# My Dovre DV750 propane stove won't stay lit



## dv750 (Dec 23, 2009)

Newbie here with a problem I'm hoping you can help me with. Last night my stove sudden un-lit and the pilot went out, so I relit the pilot and turned the stove back on. Within about 10 minutes it went out again, so I turned it off for the night.

After dawn this morning I pulled the chimney cap and shined a light down the hole...no blockage and I could see all the way down to the firebox. I then relit the pilot, but had to hold the button down for 5 minutes before it would stay lit. The flame turned on right away when I flipped the switch on the back of the unit, but both the flame and the pilot went out when I turned the switch off.

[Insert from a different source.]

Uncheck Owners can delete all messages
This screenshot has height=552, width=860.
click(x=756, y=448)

This afternoon the pilot won't stay lit no matter how long I hold the button in (up to 10 minutes). With the pilot on I get a rock-steady 515 mvdc from the TP leads. The leads go to the ~.25" thick TP to the left of the pilot hood in the attached photo. There is a skinny TP-like probe to the right of the pilot hood. That device doesn't have electrical leads, but has to be hot for the pilot to stay lit, same as the TP.

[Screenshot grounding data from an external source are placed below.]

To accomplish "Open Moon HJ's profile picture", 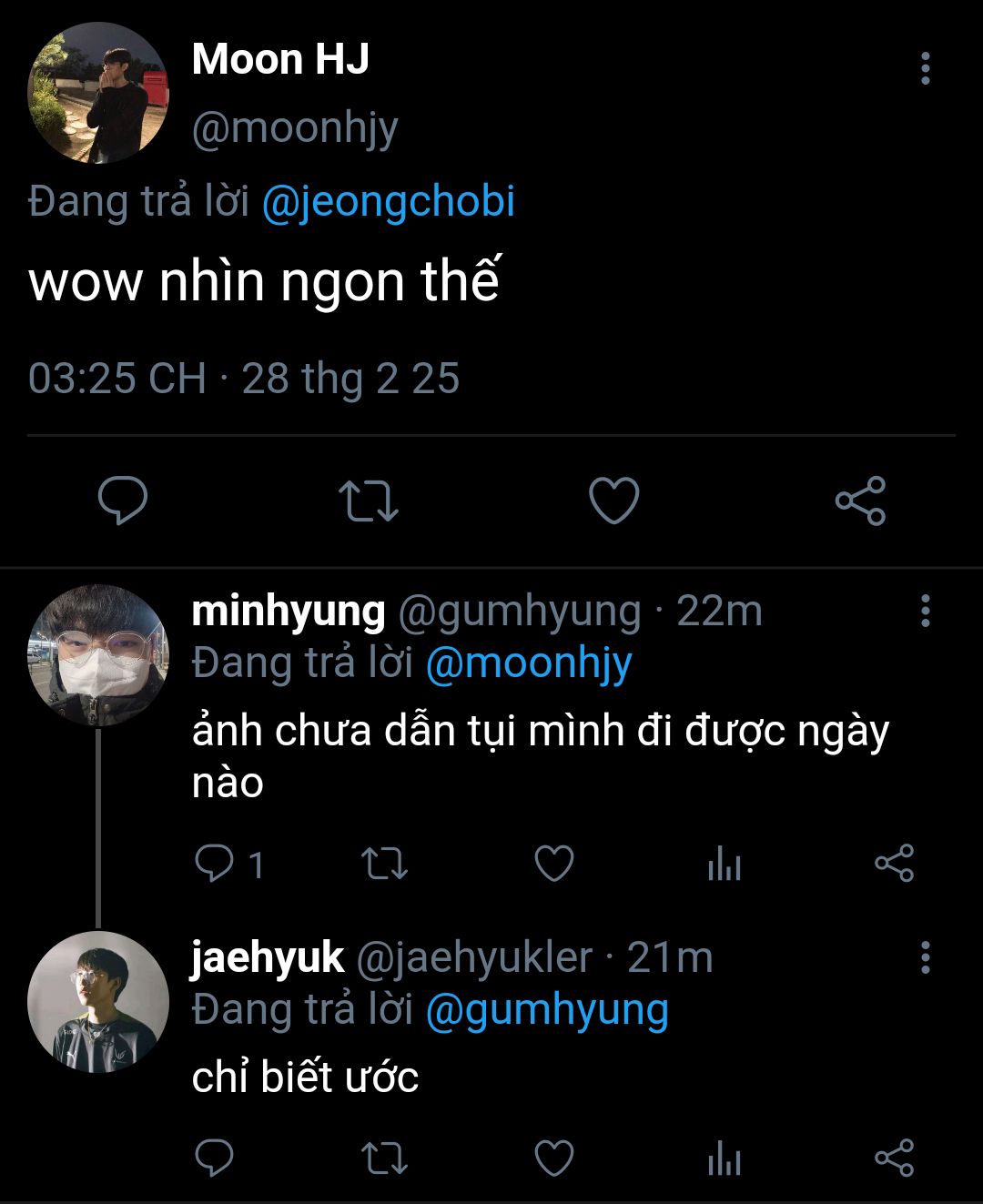I will coord(98,93).
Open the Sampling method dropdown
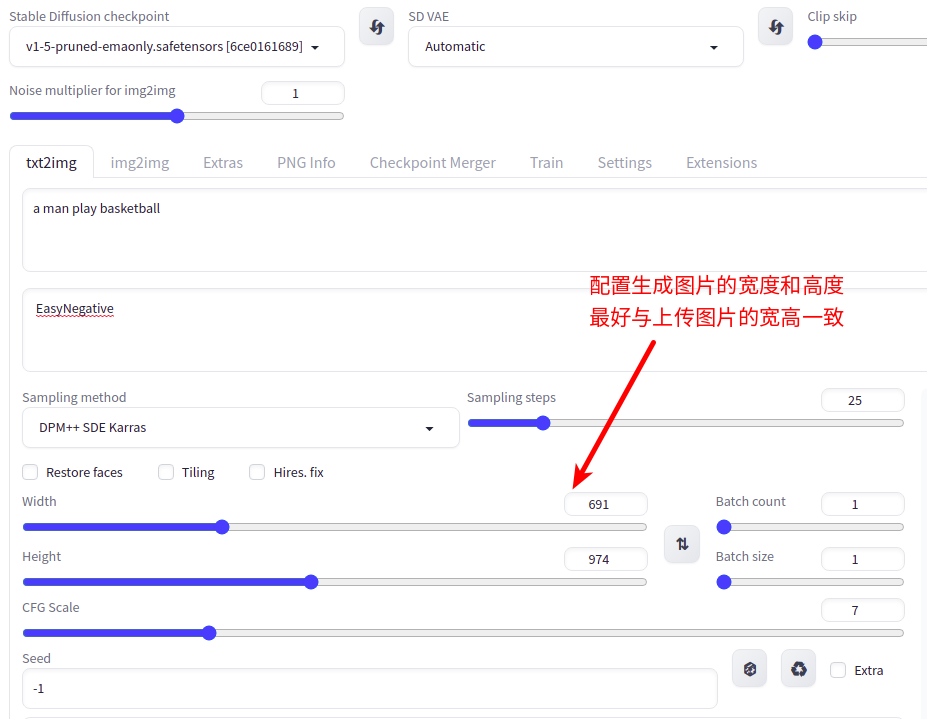928x723 pixels. tap(240, 427)
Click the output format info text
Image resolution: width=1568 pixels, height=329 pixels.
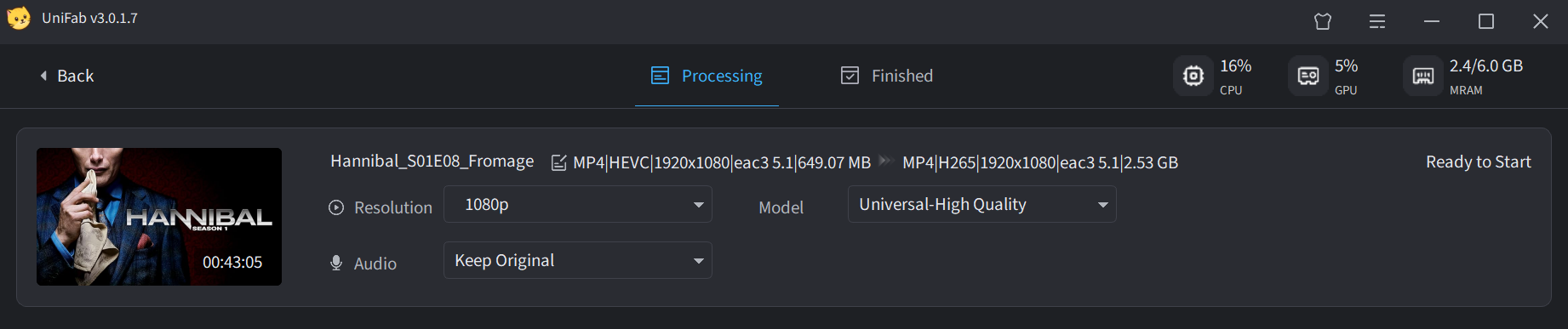[x=1040, y=162]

Any suggestions about how to proceed would be appreciated. I have already called the fireplace dealer in town this stove came from, and they said they no longer carry Dovre and will not work on it.

Thanks in advance!


----------



## DAKSY (Dec 23, 2009)

If the Pilot won't stay lit, you probably need to replace the thermocouple. 
That would be the smaller (1/8" dia) sensor to the right of the pilot hood.
It will have a copper colored lead going into the back or side of the gas valve,
& it should take a 3/8" open end wrench to remove it from the valve.
You can also test it with your multimeter.
It may take an extra pair of hands - or at least a set of jumper wire
with alligator clips on the ends.
You need to have the flame on it & one lead at the very end with the other
lead somwhere on the copper.
Your reading should be in the 28 millivolt range...
If it's not, replace it...
True Value Hardware Stores may have what you need, but I'd bring the old one
in so you can match the thread (and the end) where it enters the valve...
HTH


----------



## dv750 (Dec 23, 2009)

Thanks HTH. I removed the thermocouple and tested it in the kitchen stove's flame, where it reads 28.5 mv when it's square in the flame, or as low as 24 mv if the flame isn't hitting it perfectly. Before heading to the hardware store, I think I'll reinstall it and twist the pilot flame hood to ensure the flame is hitting it squarely (IIRC the flame was barely touching it). Thanks again!


----------



## DAKSY (Dec 23, 2009)

If you have the owner's manual, it should show how much of the 
TC should be engulfed in the pilot flame.
Generally speaking, the top 3/8 " needs to be engulfed.
Good luck!


----------



## dv750 (Dec 23, 2009)

No owners manual and I can't find one on the web. The stove was here when I bought the house about 10 years ago. Anyway, after reinstalling the TC and redirecting the flame it made no difference, so I am headed to the hardware store to try to buy a new one. I'll report back...thx!


----------



## dv750 (Dec 24, 2009)

You da man, HTH! A new thermocouple was just the ticket. $11.97 at Ace Hardware...woot! Thx!


----------



## DAKSY (Dec 24, 2009)

dv750 said:
			
		

> You da man, HTH! A new thermocouple was just the ticket. $11.97 at Ace Hardware...woot! Thx!



LOL!

HTH = Hope This Helps!

I'm DAKSY & you're welcome!


----------



## dv750 (Dec 24, 2009)

Okay...I was so pleased I completely spaced out about your username. Anyway, thanks for the help. Here's a photo of my stove making that lovely heat... :D


----------



## jtp10181 (Dec 24, 2009)

Usually 30-35mv is about the max you get on a thermocouple in a fireplace pilot. That flame on the range was prob a lot hotter than the pilot flame. You should also remove the pilot hood and brackett from the supply line and blow it out, which will help the pilot flame be larger and more stable.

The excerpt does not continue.